In some embodiments, the joining can be conducted by positioning
the container halves 20a, 20b together, thereby joining the halves
20a, 20b at the sealing portions 525a, 525b containing the frit
650a, 650b. At this point, the container halves 20a, 20b, as joined
by the frit 650a, 650b, are heated to remove any organic materials
in the frit. A typical thermal schedule for removing the organics
in the frit is to heat the container halves 20a, 20b to about
350.degree. C. at a heating rate of about 5.degree. C./min, and
holding for about one hour or longer to remove the organics in the
frit. A next step in the frit sealing operation 600 is to fuse the
frit 650a, 650b to the sealing portions 525a, 525b of the container
halves 20a, 20b. The fusing step, in some embodiments, can include
heating the container halves 20a, 20b and the frit 650a, 650b to
about 650.degree. C. at a heating rate of about 5.degree. C./min,
holding for about an hour, and then cooling the container halves
20a, 20b down to ambient temperature at a typical furnace cooling
rate (e.g., the natural rate of cooling the part when the power has
been shut off to the furnace). Upon cooling, the container halves
20a, 20b are then joined with frit 650a, 650b at a seam 650 to form
a frit-sealed bio-container 800a (see FIGS. 8E and 8F). Further,
the tubes 60 are joined within the ports 30 by frit 650a, 650b or
otherwise secured by the seam 650 of the container halves 20a, 20b
containing frit 650a 650b in embodiments in which no frit is
applied to the ports 30 and/or the tubes 60.
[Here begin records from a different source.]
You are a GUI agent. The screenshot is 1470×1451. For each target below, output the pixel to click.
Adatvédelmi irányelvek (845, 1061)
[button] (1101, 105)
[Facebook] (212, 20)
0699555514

[0119] As the foregoing embodiment of the frit sealing operation
600 involves isothermally heating the container halves 20a, 20b and
the frit 650a, 650b, it can be important to select a frit
composition with a relatively low softening point (e.g., as
compared to the softening point of the glass composition selected
for the container halves 20a, 20b and/or inner clad layer 42, as
applicable and as shown in FIGS. 1-1D) when employing this
approach. In particular, a frit 650a, 650b with a relatively low
softening point will ensure that the container halves 20a, 20b do
not deform during the frit sealing operation 600. Nevertheless,
other embodiments of the frit sealing operation 600 can seal
container halves 20a, 20b with compositions for the frit 650a, 650b
having higher softening points using the frit sealing apparatus
depicted in FIGS. 8C and 8D. For example, certain frit compositions
with higher softening points may be needed to ensure proper CTE
matching with the particular glass composition selected for the
container halves 20a, 20b.
[0120] More particularly, the single-block frit sealing apparatus
610b shown in FIG. 8C or dual-block frit sealing apparatus 610a,
610b shown in FIG. 8D can be employed by the frit sealing operation
600 to directly heat the frit 650a, 650b, without risk of
distortion to the container halves 20a, 20b during the fusing step.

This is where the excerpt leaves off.